When Lucy Cottrell’s friend takes her to visit an elderly friend, Lady Dagleish, she has no idea how her immediate plans will be affected. Lady Dagleish is sending her companion, Freda Blandish, to spend the summer at her chalet in Switzerland to inventory its contents, and Lady Dagleish tells Lucy she must go along and spend the summer in the chalet, inviting any friends she wishes.
All during her marriage, Lucy has fallen in with her husband’s ideas for a holiday, he preferring to stay in England or Scotland and near convivial friends. But Lucy has yearned for the alpine meadows of her honeymoon, for quiet and beautiful scenery, so she is surprised but delighted by Lady Dagleish’s invitation.

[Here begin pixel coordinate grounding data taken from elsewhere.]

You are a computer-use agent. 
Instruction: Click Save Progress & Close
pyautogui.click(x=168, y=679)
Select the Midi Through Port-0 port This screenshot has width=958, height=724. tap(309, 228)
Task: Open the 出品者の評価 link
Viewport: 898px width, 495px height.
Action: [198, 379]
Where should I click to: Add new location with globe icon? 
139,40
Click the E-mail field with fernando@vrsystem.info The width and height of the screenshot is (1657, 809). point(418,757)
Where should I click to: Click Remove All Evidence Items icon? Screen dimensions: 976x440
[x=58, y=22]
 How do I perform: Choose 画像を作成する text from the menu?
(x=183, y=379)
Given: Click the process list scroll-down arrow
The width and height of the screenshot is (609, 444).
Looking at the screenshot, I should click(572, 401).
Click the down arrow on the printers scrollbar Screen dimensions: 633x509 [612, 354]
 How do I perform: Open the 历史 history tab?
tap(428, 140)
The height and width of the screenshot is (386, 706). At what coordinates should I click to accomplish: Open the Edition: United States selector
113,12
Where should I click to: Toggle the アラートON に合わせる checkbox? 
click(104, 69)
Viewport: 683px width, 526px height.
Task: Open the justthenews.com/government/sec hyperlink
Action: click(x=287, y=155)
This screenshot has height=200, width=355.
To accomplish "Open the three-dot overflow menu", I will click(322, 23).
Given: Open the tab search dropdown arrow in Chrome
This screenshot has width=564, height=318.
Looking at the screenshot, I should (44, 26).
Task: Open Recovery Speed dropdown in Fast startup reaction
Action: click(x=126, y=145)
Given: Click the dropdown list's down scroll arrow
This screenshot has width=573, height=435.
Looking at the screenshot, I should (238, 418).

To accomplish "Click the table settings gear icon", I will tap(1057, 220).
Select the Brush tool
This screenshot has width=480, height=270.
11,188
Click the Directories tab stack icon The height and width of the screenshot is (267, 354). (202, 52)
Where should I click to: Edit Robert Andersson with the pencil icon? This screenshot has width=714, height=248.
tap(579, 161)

Lucy is thrilled to arrive at a beautiful, large chalet high up in the mountains. Although she was not impressed by Mrs. Blandish when she met her, Lucy herself is an amenable person, and at first things go well. Then Mrs. Blandish’s teenage daughter Astra arrives and makes it clear that Lady Dagleish doesn’t like her and wouldn’t want her there. Mrs. Blandish asks Lucy not to tell her, and Lucy reluctantly agrees.
Lucy finds she likes Astra but is dismayed to learn that Mrs. Blandish expects more guests—paying guests—her friend Mrs. Price-Wharton and her family, and she expects Lucy to keep quiet about it. Utta, the Swiss housekeeper, is certain these people should not be there, but she doesn’t know what to do about it.
Finally, Lucy’s own guests arrive, her godson and a friend who are mountain-climbing in the area. The two young men begin to make friends with Astra and snobbish friend Kay Price-Wharton. Lucy does not quite have the quiet holiday she desired.
This novel has some likable characters and some not so likable. It is full of the beauties of Switzerland in the 50s, and like another novel, The Enchanted April, made me want to go to its setting immediately. I had to laugh at all the references to the characters’ healthy red (or tanned) faces, though. This novel is charming, with just a hint of the sardonic.